HD 5900 sits proudly on top with dual-GPU Cypress-based Radeon HD 5970 as the fastest one. Cypress packs 1600 stream processors, 32ROPs and 80 texture units and its architecture is very complex, as is evident from the fact that it has 2.15 billion transistors. AMD made the card in 40nm so all these transistors fit on the 338mm2 GPU. This is the fastest AMD GPU up to date and it offers more than 2 TeraFLOPs (single precision) of pure computing power.
Next in line is the HD 5800 series aimed at hard-core gamers, and they’ll surely be more than happy with Radeon HD 5870 and HD 5850. Radeon 5870 is the faster of the two as it comes with full Cypress GPU whereas Radeon HD 5850 comes with Cypress LE GPU with 1440 stream processors, 32 ROPs and 72 texture units. Both cards use GDDR5 on 256-bit memory interface.

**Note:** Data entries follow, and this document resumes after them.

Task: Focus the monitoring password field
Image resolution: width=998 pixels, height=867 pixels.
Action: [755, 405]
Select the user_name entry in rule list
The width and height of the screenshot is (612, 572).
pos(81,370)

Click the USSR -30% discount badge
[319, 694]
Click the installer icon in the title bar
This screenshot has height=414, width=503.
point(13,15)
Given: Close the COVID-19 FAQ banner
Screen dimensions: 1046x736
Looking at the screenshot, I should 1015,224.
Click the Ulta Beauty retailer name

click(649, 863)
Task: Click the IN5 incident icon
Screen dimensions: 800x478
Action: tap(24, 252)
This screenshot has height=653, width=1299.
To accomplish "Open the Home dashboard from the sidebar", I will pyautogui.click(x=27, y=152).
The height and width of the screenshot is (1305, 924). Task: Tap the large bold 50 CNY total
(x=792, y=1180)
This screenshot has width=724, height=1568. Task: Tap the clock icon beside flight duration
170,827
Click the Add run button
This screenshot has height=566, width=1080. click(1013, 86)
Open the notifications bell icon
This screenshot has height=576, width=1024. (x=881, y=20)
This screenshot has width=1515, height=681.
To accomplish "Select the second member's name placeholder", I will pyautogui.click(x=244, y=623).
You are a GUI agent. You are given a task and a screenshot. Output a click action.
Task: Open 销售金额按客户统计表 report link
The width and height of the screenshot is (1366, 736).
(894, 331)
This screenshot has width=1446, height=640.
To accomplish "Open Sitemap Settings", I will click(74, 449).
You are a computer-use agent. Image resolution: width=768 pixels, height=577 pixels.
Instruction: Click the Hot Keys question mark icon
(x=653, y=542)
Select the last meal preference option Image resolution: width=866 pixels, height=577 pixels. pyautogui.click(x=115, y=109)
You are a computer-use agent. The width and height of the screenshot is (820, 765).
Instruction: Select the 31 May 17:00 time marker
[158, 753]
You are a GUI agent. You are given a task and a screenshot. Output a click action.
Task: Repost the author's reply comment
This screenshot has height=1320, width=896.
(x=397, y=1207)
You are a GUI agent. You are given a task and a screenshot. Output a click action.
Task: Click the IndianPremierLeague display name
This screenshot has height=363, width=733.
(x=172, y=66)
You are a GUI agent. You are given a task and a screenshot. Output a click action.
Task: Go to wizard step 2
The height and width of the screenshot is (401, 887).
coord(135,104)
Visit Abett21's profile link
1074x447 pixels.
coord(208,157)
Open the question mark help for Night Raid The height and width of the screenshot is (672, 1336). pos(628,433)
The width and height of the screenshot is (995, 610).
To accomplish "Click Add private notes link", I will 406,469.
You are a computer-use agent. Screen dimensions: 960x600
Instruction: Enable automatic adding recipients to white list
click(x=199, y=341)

Mid-range is reserved for HD 5700 series which is priced below €140. The Radeon HD 5770 and HD 5750 are featured on Juniper core, which is basically a Cypress core slashed in half. Transistor count is at 1040 million and comes with 800 stream processors, 16 ROPs and 40 texture units. The slower Juniper LE GPU found on the HD 5750 features 720 stream processors, 16 ROPs and 36 texture units. Both cards use 128-bit memory interface, but GDDR5 memory means that the card won’t suffer from lack of bandwidth (HD5770 bandwidth is 76.8GB/s whereas HD 5750 has 73.6GB/s).
For those looking for a sub-€90 graphics card that will be good for occasional gaming at lower resolutions, AMD has the HD 5600 series. These cards are based on Redwood GPU, they don’t consume much and need no additional power connectors. HD 5600 features only 400 stream processors, 8 ROP units and 20 texture units. The cards use a 128-bit interface and, just like on the HD 5700 series, GDDR5 memory.
The weakest link in the HD 5000 series chain is Cedar GPU, which ticks within our today’s graphics card. This card does not have the processing power of the previously listed Evergreen offsprings, but it does share the flagship features – DirectX 11 support, ATI Stream technology, TeraScale 2 Unified Processing Architecture, ATI Avivo HD Video and 40nm technology.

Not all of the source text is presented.